* [Saved data entries]:
::::::::
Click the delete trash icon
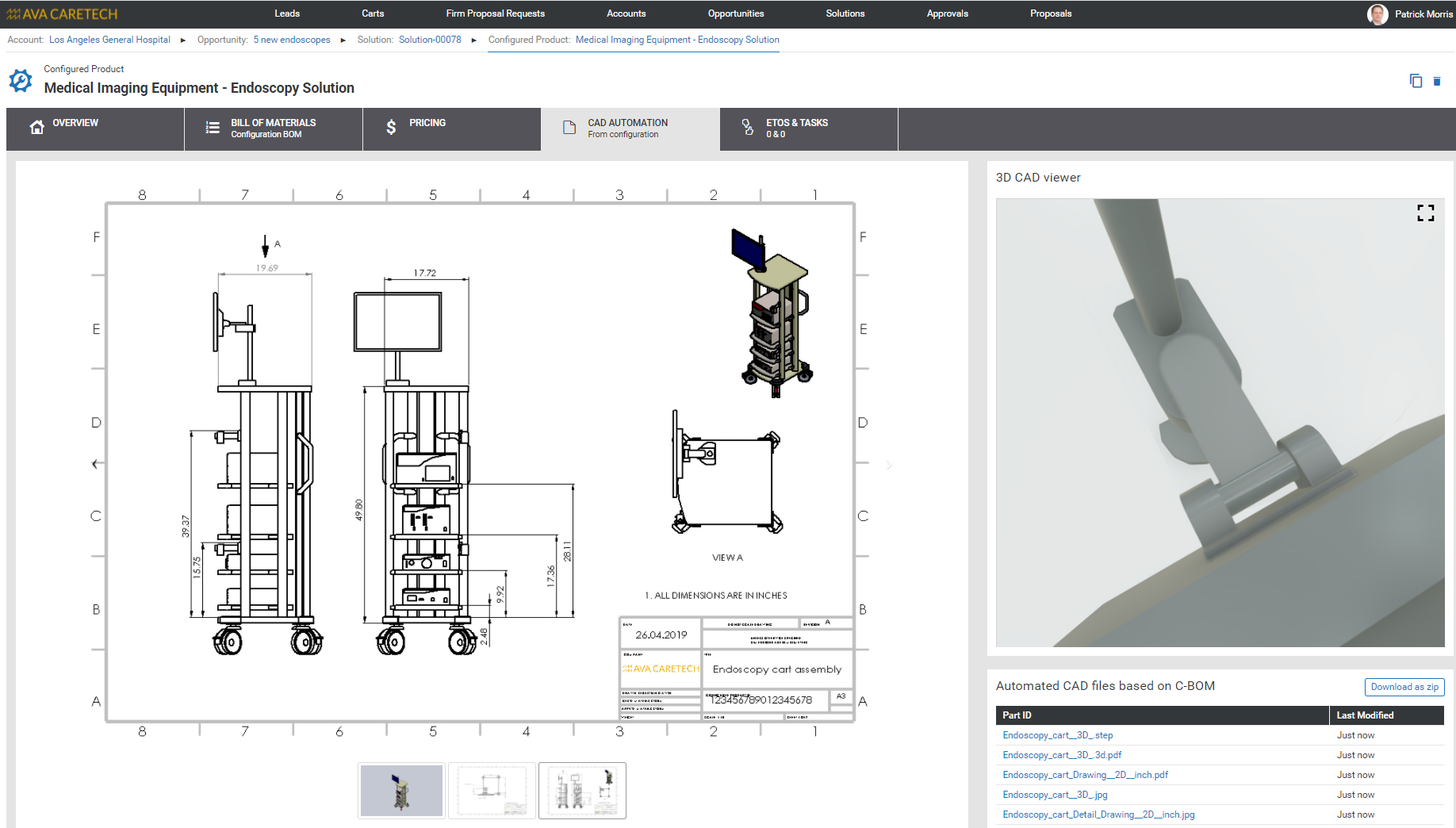(x=1436, y=81)

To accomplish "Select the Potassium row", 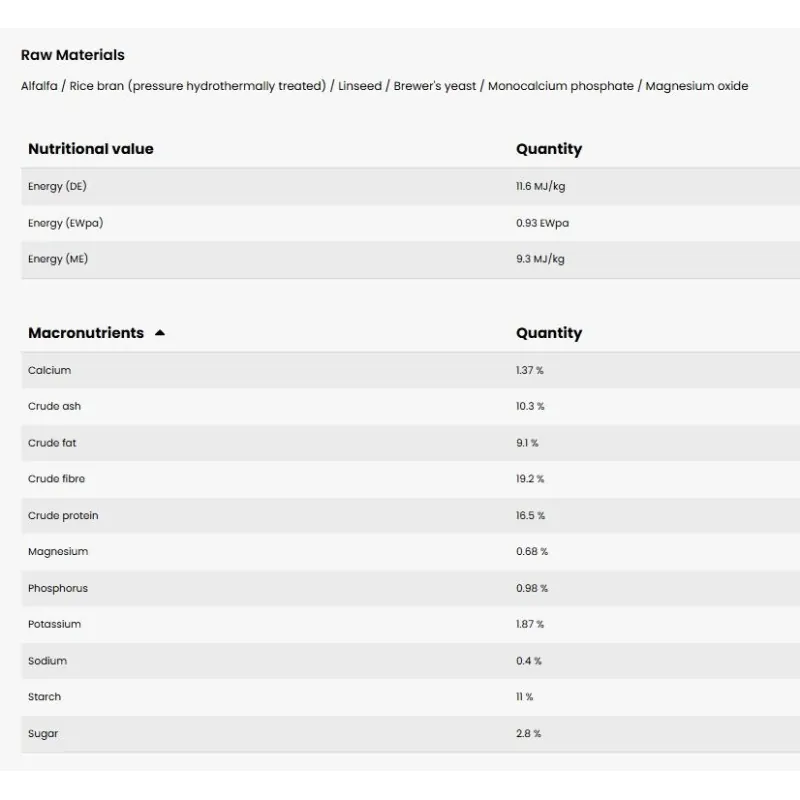I will (55, 624).
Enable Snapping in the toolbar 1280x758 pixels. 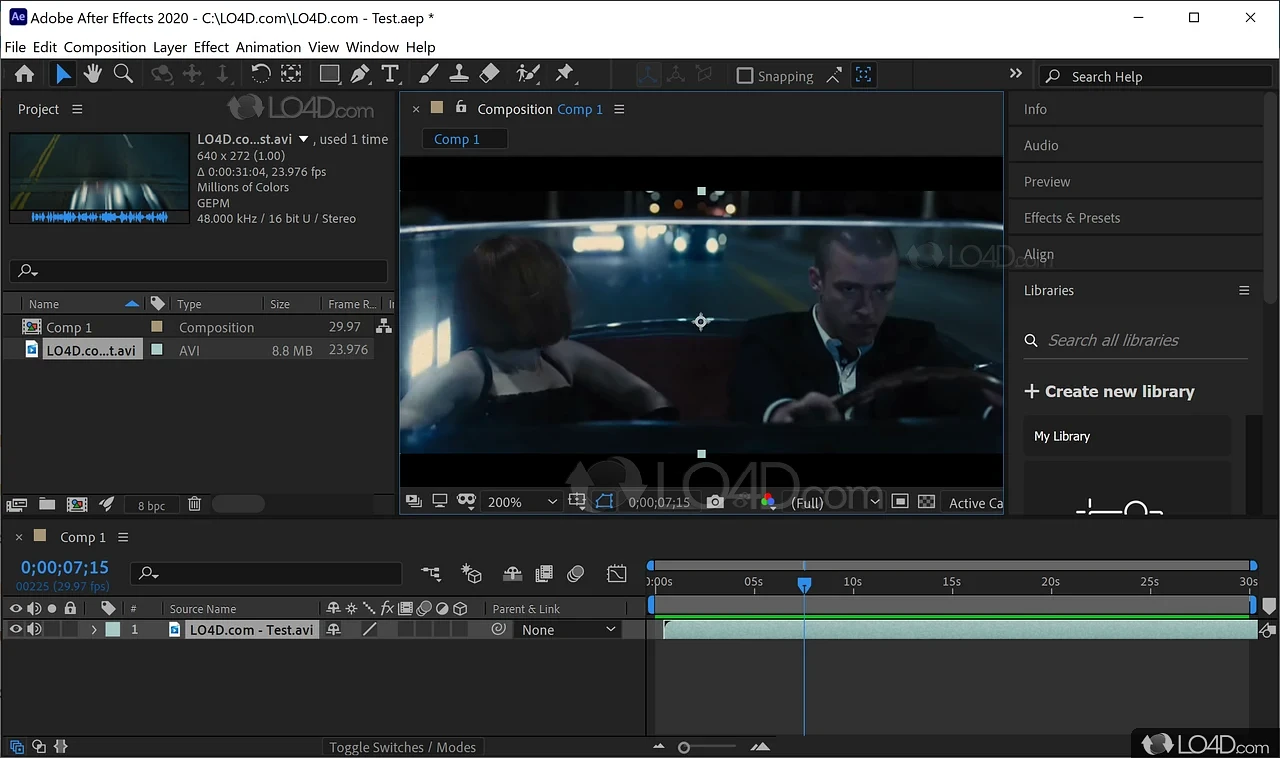point(744,75)
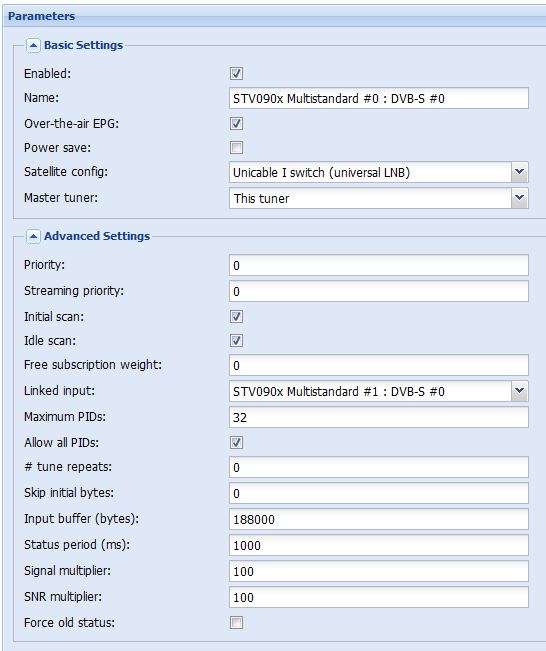
Task: Select the Status period (ms) field
Action: coord(379,545)
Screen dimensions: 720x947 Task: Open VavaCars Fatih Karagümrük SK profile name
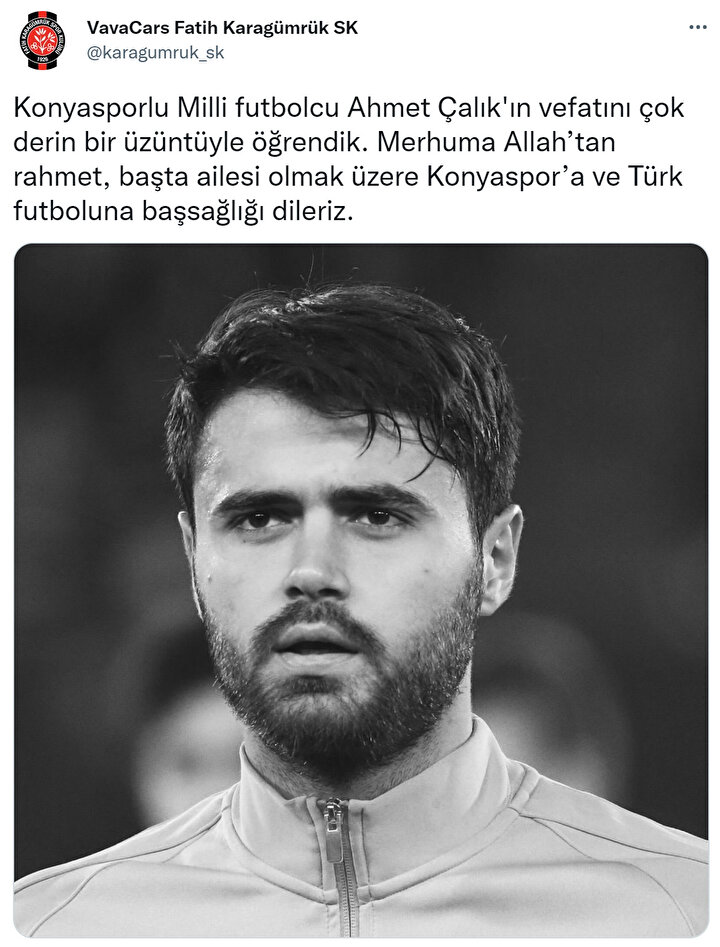tap(222, 28)
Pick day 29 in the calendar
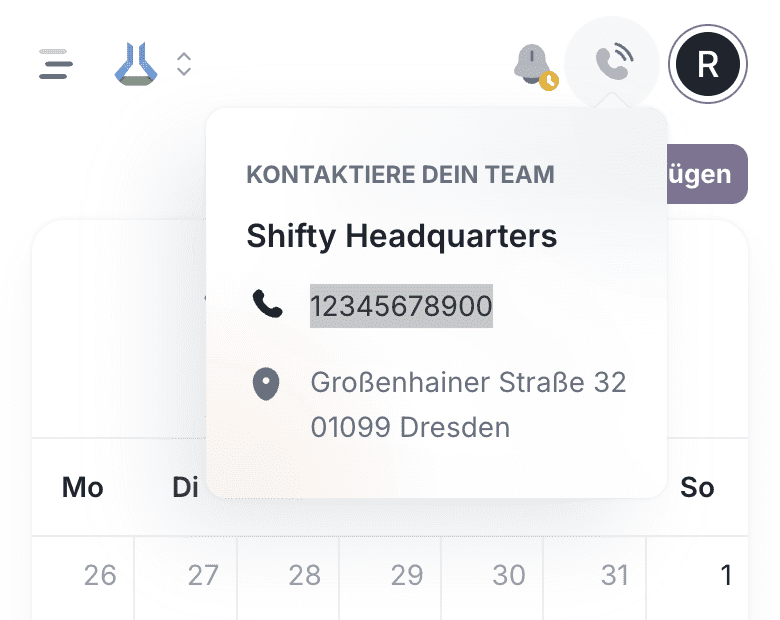The width and height of the screenshot is (780, 620). pos(407,575)
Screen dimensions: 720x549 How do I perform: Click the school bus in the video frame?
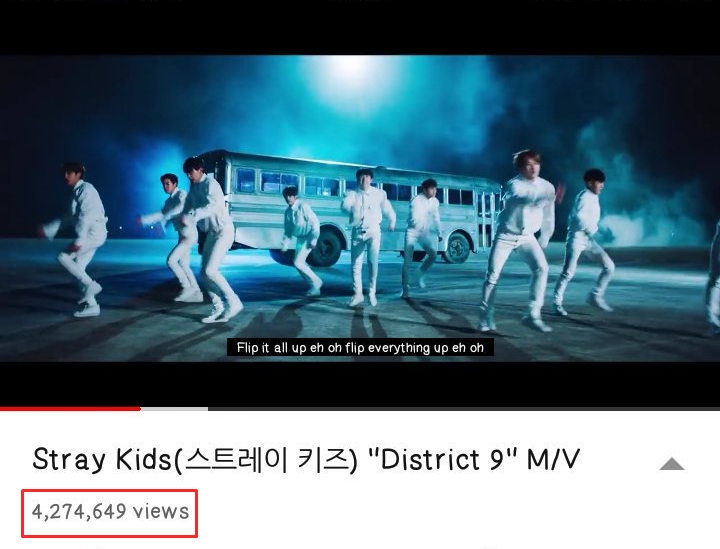point(349,207)
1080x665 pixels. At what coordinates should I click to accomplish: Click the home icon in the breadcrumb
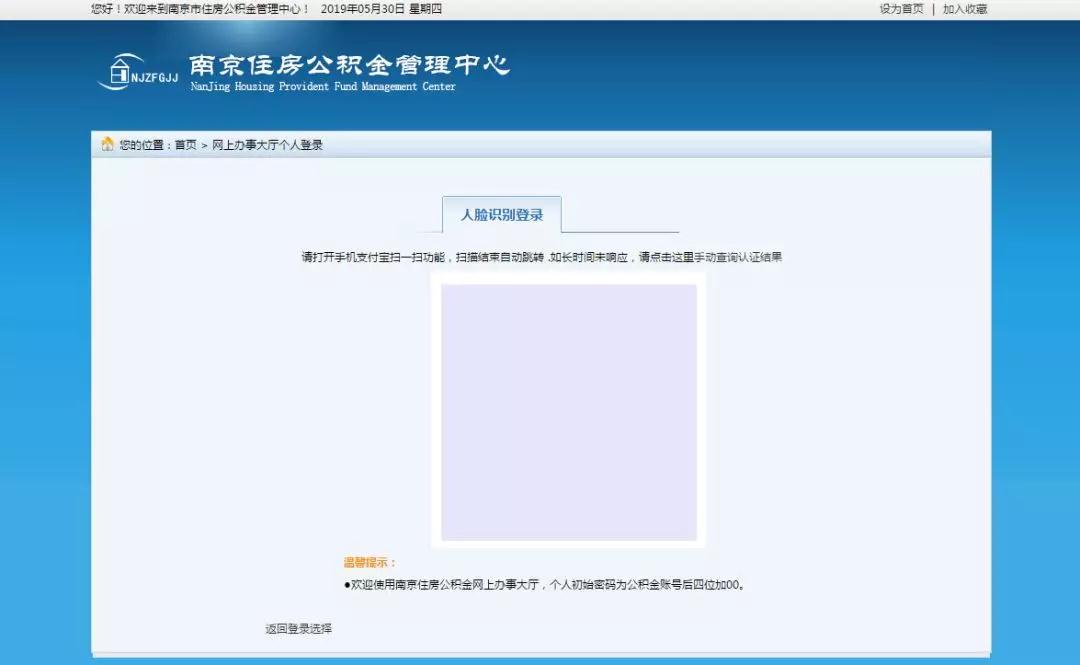[x=107, y=144]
::::::::
* [Exercise brief]: Retype, word for word, the line containing "Screen dimensions: 720x549" and each line after it through the end of the data, leaving any picture out.

* [Output of the task]:
Screen dimensions: 720x549 How do I perform: Click the school bus in the video frame?
point(349,207)
1080x665 pixels. At what coordinates should I click to accomplish: Click the home icon in the breadcrumb
[x=107, y=144]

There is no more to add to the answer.